He made up his mind then and there to return to Cologne the instant this matter was resolved. It had been a long time since he’d felt a need for self-preservation, but right now it looked like it might be necessary. The danger of a claiming hovered at the edge of his awareness, a folly he had managed to avoid for millennia. The fact that such a thought even edged toward consciousness was warning enough.

* * *

Sometime later, Caro closed her grandmother’s book with a snap. “This is no help.”

“Why not?” Damien asked.

“Because my grandmother was all about using power for good. All she says about misusing it is a big warning to never do so.”

“There’s often a price,” Damien agreed. “What people these days call
blowback.
Or, as they say, what goes around comes around.”

“Yeah, that seemed to be Grandma’s view, too.” She cocked a brow at him. “Did you never misuse yours?”

“I never called on dark powers. Ever. But I’ve known some who did.”

She leaned forward a bit, sensing deflection. “Never?”

He shook his head. “There are many ways to use power, Caro. Views of right and wrong change with culture. But this I can say with absolute certainty—I never called on dark powers. But this thing that is haunting you—I don’t feel it’s a dark power. It might have been summoned with a dark wish, but the power is neither good nor evil. It just
is.
I’m beginning to think it’s probably an elemental of some type.”

“Elemental? As in just a force?”

“Just a force. I feel as if I’ve encountered this particular one before, but I can’t place it. At any rate, there are plenty of these forces around us. They have no mind, they have no intent or thought. But they can be directed by a mage.”

“The bokor that was mentioned. Except I’m having trouble with that. I was scanning a book on voodoo...well, actually
vodoun
is the preferred name now, and it didn’t strike me as being the kind of thing the movies show. It seemed mostly benign.”

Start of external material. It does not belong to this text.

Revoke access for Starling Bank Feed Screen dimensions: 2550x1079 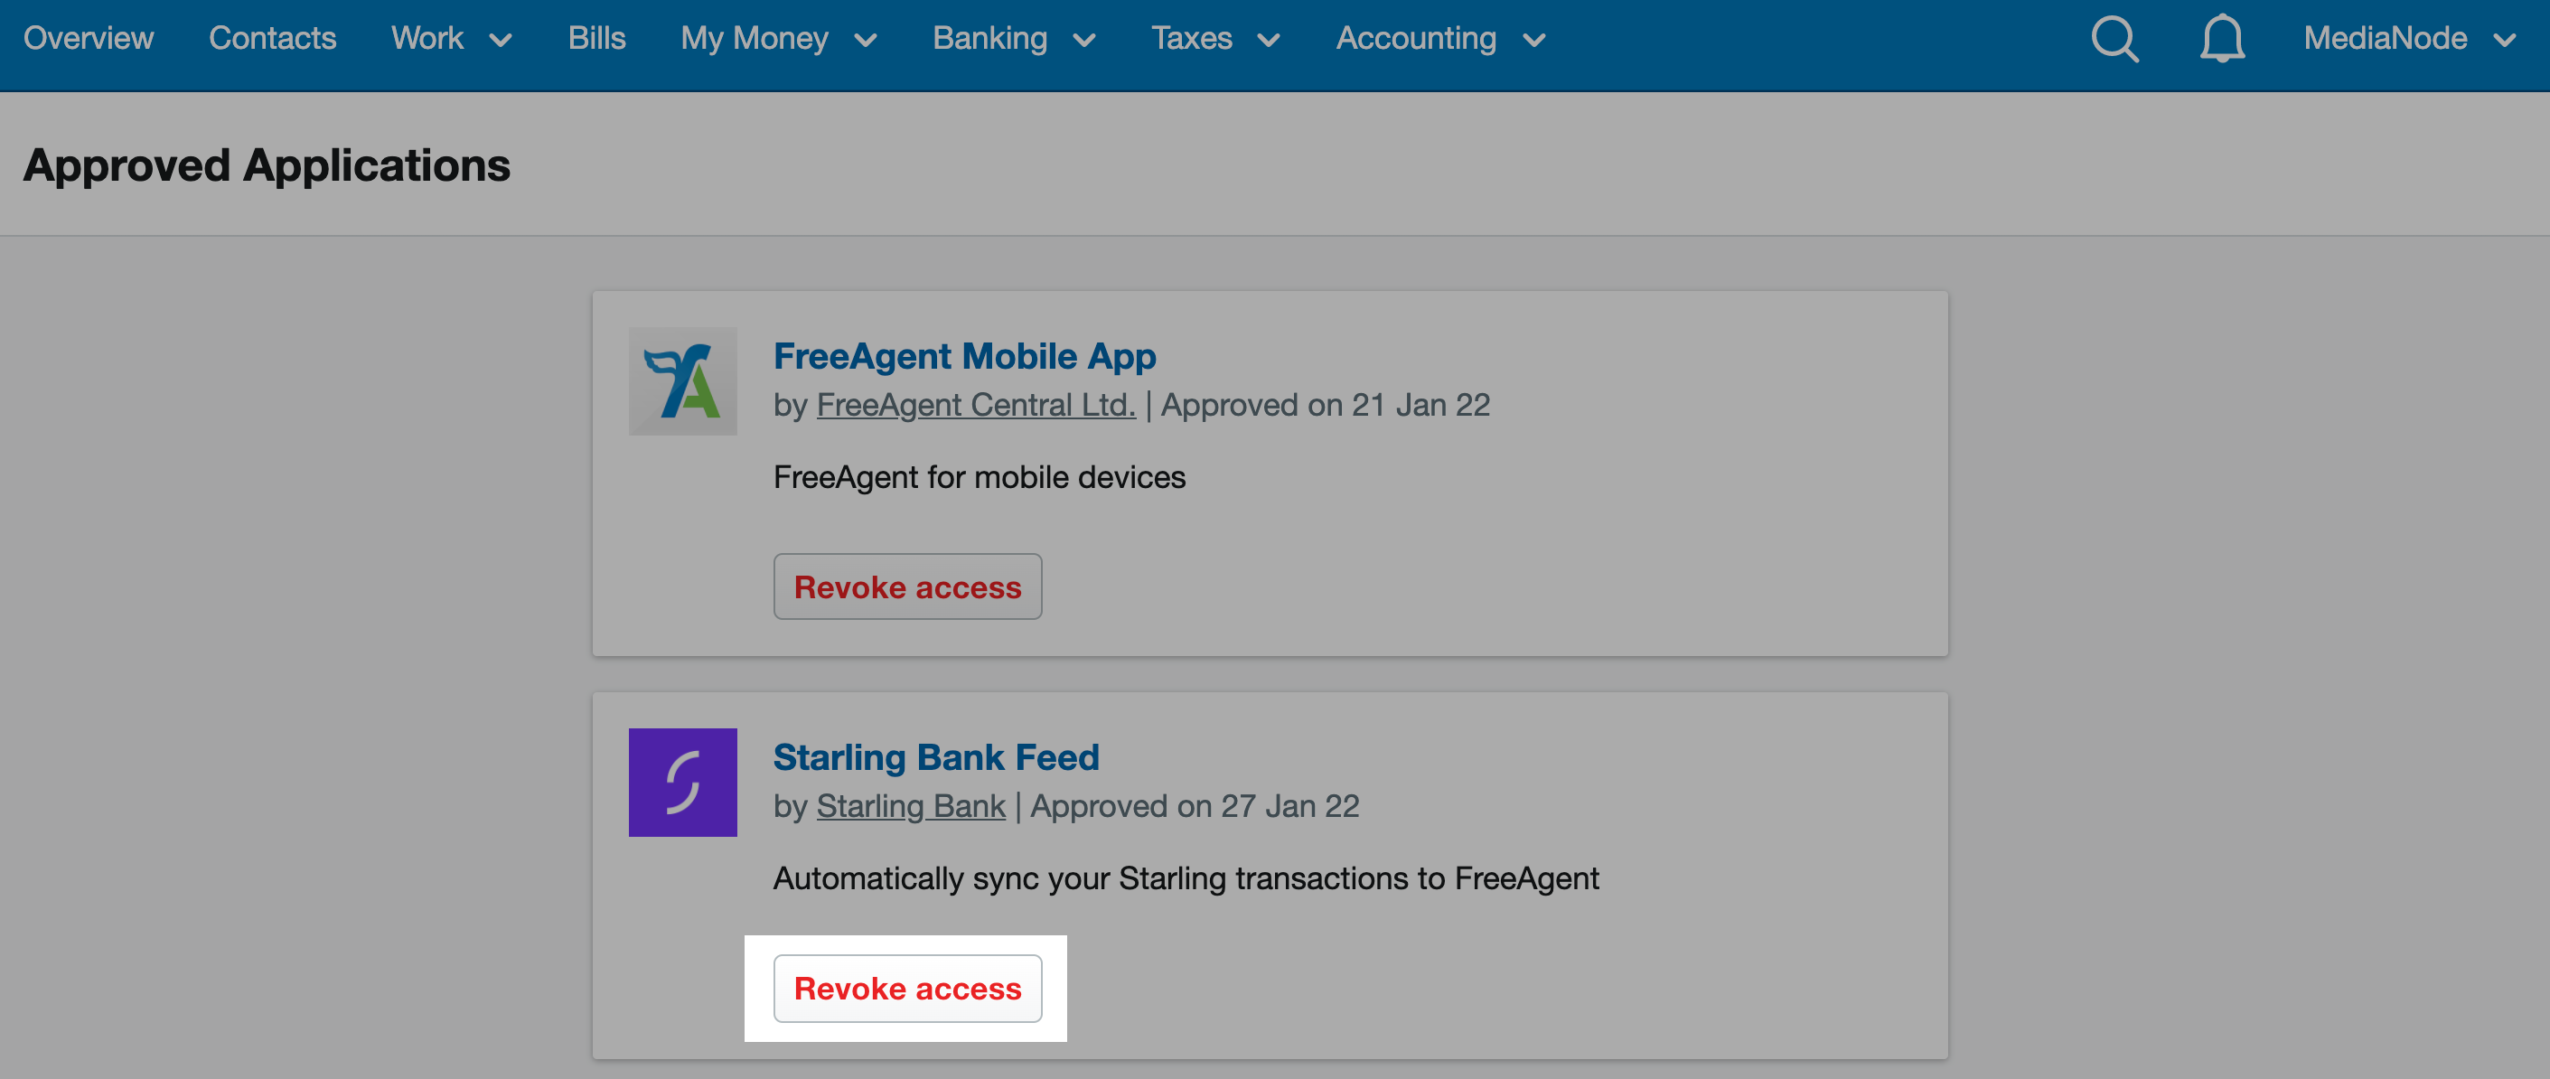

“It is. It’s a combination of animism with Christianity for the most part, and most practitioners intend no ill. But like any belief, it can be twisted and misused. Animistic religions have one advantage over the mainstream—they believe in elemental powers, and call on them. Variants of vodoun, from Santeria to hoodoo, call on elementals. And anyone, if they get angry enough or feel threatened enough, could turn to one of these elementals for protection. Even for murder.”

Caro thought that over, trying to recall anything her grandmother might have said about elementals. Well, maybe she had spoken of them, in terms of nature spirits. More of the stuff Caro had found so hard to swallow. “If you’re a mage, why can’t you just cast a spell to shut it down? And if it has no mind, why would it follow me?”

“First, I’m not absolutely certain it’s an elemental, although I’m inclined to think so. Second, I don’t know what summoning was used or for what reason. All of those things matter if I’m to be effective against it. As for why it would follow you, my guess is that it was simply ordered to leave no witnesses. Or it may be that the mage or bokor who summoned it was using his power to watch what it did and then attached it to you. Do you see the difficulty here? Until I know exactly what we’re dealing with, I have no way to counter it. Take those youths outside the store. I could cast no spell against the force driving them because I don’t know what it is or its purpose. I’d have had to resort to physical action.”

That did nothing at all to brighten Caro’s mood. Apparently there was a cliff on the edge of reality, and through no fault of her own, she had tumbled over it and was now in free fall, her every attempt to avoid this notwithstanding.

She looked over at the vampire who had done his own part to toss her into the abyss, and she hated him. But even as she hated him, she wanted him. How messed up was that?

To be fair, though, she had to admit she was the one who had wanted to “settle it,” and she had achieved exactly the opposite. She almost blushed when she remembered being pressed up against a wall, supported only by it and by the hand he’d so expertly used on her most private of places.

She hadn’t thought herself capable of such things. Glancing at him from the corner of her eye, she wondered how much more she might have in her to do. He certainly brought to mind things she’d never really thought about before.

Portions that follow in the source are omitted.